Significant revisions made after pilot review

After a February 2006 field review identified major concerns, the Joint Commission has revised its medical staff standards, with significant changes made from the previous proposed standards. Hospitals argued that the proposed standards would disrupt their operations by requiring them to open and review their medical staff bylaws and undertake other resource-consuming activities in order to comply, and would interfere with an organization's right to design the structure of its medical staff executive committee (MEC).

Significant changes were made based on these responses from the field, with the new standards expected to go to the board for approval in spring 2007.

"To me, the changes reemphasize the value the Joint Commission places on the role of the medical staff," says Alice Gosfield, a Philadelphia, PA-based health care attorney who works with organizations on issues including medical staff credentialing. "The bylaws are reaffirmed as the constitution of the medical staff in fulfilling its delegated authority from the hospital board."

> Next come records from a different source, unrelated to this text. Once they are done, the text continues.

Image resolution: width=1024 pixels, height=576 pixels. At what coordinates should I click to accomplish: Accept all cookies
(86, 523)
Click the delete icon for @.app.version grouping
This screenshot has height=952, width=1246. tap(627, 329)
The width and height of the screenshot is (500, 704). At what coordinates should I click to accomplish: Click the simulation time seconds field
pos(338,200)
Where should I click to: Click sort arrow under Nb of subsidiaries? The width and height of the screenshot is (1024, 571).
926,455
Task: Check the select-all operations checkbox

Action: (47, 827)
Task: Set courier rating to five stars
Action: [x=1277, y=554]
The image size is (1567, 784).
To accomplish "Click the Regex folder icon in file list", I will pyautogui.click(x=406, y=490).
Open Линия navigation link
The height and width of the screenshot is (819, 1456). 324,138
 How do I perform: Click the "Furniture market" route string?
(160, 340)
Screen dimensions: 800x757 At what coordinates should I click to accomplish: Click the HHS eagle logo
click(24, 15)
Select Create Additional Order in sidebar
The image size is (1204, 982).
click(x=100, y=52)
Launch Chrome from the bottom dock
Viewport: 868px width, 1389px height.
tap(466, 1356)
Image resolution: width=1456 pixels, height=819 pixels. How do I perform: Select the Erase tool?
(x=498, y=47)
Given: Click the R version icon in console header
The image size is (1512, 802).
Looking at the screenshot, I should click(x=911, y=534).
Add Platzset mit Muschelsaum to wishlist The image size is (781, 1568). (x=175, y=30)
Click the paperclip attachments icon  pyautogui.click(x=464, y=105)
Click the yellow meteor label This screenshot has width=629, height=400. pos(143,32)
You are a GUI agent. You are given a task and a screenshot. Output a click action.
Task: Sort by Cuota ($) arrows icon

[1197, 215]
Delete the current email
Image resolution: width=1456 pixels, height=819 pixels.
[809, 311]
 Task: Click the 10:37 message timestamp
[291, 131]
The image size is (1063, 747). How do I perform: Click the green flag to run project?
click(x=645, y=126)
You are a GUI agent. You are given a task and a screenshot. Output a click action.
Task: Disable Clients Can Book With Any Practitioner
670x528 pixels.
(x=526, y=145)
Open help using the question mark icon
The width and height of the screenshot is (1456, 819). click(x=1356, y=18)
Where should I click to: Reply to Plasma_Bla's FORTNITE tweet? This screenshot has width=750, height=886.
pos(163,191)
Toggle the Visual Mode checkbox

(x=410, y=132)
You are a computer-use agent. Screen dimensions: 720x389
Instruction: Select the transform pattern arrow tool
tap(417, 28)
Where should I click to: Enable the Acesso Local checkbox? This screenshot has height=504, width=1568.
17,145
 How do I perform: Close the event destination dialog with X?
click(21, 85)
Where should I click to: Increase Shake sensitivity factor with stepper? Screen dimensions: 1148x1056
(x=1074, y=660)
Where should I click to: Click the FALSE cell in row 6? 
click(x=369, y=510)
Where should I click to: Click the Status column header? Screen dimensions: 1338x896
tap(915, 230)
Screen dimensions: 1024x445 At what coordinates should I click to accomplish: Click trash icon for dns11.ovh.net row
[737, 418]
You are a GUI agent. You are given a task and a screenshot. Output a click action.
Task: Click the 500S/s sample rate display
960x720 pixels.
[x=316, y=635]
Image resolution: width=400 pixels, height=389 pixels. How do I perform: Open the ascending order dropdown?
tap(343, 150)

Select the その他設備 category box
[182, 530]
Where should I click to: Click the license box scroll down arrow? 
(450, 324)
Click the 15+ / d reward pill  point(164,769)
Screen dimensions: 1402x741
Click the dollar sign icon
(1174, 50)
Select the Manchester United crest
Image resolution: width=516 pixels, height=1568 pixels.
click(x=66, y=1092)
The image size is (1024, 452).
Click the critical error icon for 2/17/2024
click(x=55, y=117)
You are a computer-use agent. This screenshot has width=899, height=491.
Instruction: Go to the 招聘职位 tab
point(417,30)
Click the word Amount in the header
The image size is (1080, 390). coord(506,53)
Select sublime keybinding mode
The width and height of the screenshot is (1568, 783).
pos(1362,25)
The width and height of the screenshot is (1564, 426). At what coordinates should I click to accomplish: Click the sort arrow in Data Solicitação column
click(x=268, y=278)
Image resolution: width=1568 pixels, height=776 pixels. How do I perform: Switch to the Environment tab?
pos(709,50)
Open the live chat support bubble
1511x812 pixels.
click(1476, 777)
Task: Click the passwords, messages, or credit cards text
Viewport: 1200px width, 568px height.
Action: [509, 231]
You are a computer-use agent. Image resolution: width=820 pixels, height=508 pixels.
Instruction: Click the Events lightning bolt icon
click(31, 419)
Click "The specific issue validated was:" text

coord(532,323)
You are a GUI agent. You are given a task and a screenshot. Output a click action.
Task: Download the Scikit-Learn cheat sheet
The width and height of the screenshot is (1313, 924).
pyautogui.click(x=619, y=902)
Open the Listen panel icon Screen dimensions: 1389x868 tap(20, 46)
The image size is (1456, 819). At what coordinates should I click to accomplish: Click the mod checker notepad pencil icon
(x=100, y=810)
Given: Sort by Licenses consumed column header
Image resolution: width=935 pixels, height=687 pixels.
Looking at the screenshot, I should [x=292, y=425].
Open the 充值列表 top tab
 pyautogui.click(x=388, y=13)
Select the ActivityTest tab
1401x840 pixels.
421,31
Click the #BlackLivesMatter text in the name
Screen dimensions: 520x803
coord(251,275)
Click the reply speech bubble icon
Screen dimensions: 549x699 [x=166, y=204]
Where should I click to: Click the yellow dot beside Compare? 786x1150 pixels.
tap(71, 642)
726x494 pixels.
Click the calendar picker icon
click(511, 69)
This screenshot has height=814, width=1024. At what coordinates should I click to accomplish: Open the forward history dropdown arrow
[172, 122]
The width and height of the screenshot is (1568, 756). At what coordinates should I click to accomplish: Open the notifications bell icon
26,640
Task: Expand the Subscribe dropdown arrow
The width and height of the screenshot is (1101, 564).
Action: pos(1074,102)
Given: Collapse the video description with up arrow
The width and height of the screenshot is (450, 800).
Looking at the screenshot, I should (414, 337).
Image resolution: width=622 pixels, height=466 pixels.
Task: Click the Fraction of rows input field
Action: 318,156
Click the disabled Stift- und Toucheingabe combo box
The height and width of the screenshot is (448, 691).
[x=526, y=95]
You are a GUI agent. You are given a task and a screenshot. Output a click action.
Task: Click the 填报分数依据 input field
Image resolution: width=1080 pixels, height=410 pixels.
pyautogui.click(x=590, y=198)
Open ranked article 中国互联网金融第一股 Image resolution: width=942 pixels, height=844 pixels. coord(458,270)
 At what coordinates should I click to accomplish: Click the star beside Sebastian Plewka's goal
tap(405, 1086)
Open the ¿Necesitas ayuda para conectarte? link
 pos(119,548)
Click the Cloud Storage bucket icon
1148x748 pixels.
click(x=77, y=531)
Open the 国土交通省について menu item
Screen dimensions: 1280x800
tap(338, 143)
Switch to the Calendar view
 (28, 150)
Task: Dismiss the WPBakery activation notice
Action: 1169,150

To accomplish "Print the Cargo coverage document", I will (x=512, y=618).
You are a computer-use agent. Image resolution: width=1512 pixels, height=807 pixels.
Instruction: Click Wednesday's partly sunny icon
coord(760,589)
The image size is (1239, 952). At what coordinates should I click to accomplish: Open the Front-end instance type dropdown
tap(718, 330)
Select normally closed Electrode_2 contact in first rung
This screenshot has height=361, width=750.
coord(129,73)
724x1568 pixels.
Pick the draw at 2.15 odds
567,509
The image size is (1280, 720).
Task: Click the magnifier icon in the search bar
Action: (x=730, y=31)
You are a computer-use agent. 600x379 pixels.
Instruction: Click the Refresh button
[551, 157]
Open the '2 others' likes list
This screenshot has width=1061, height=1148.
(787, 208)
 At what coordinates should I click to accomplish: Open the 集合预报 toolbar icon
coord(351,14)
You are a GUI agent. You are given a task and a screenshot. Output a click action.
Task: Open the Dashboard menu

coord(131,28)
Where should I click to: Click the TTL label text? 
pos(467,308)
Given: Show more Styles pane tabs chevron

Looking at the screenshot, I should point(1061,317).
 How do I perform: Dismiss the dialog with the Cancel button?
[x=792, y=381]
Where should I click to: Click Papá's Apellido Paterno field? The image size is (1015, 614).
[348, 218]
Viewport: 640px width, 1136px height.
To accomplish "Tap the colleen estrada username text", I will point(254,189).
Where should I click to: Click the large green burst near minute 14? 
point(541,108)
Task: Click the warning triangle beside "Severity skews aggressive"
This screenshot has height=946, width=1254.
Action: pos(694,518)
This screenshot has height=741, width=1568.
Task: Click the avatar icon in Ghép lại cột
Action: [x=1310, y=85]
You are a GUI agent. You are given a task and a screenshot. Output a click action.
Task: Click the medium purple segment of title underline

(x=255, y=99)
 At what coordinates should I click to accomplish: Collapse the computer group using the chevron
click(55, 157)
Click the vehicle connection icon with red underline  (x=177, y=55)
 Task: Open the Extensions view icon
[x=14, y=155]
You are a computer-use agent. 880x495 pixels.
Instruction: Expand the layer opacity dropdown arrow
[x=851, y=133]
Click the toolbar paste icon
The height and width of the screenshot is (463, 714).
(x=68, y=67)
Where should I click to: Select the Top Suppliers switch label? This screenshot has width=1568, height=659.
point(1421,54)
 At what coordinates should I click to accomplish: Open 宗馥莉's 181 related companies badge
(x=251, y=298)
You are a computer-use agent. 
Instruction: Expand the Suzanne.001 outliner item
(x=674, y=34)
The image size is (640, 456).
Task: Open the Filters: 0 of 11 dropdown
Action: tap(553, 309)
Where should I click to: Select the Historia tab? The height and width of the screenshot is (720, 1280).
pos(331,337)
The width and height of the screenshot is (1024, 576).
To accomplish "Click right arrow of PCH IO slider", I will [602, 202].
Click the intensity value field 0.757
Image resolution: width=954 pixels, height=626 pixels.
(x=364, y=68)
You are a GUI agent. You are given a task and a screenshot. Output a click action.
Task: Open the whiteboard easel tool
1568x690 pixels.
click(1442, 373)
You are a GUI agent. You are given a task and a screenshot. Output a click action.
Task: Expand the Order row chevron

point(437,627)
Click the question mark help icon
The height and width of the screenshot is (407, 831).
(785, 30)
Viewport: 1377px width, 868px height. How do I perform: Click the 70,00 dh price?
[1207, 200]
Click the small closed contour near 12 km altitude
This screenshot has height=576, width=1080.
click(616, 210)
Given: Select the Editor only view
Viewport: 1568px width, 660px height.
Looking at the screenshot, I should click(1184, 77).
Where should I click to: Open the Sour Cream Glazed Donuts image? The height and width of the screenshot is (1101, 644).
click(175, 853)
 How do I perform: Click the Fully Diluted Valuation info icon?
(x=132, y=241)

Under the revised standards, the MEC has the ability to adopt rules and regulations for the medical staff. "To assure that the MEC does not act as a roadblock to what the medical staff as a whole may want, the medical staff itself can propose bylaws to the governing body without going through the MEC, which otherwise speaks to the governing body for the medical staff," says Gosfield.

There is a general emphasis on greater clarity regarding important issues such as who votes on bylaws changes, the composition of the MEC as the primary intersection between the medical staff and the board, and the selection and termination of medical staff officers.

"All of these issues have been contentious between the medical staff and the board, and occasionally between the MEC and the medical staff as a whole, throughout the country," notes Gosfield.

The revised standards also address the differences in determining competence of physicians currently on staff and those who are not yet on staff, as well as terminating and suspending them. The standards permit the medical staff to treat those on staff differently from those applying to become members, says Gosfield.

"Overall, I think the changes speak to the ongoing importance of the medical staff to the hospital's quality mission," says Gosfield. "The issues addressed reemphasize the need for the medical staff and the hospital to be jointly engaged and passionate about the quality mission. But to do that, they need to have clear vehicles and processes to work together."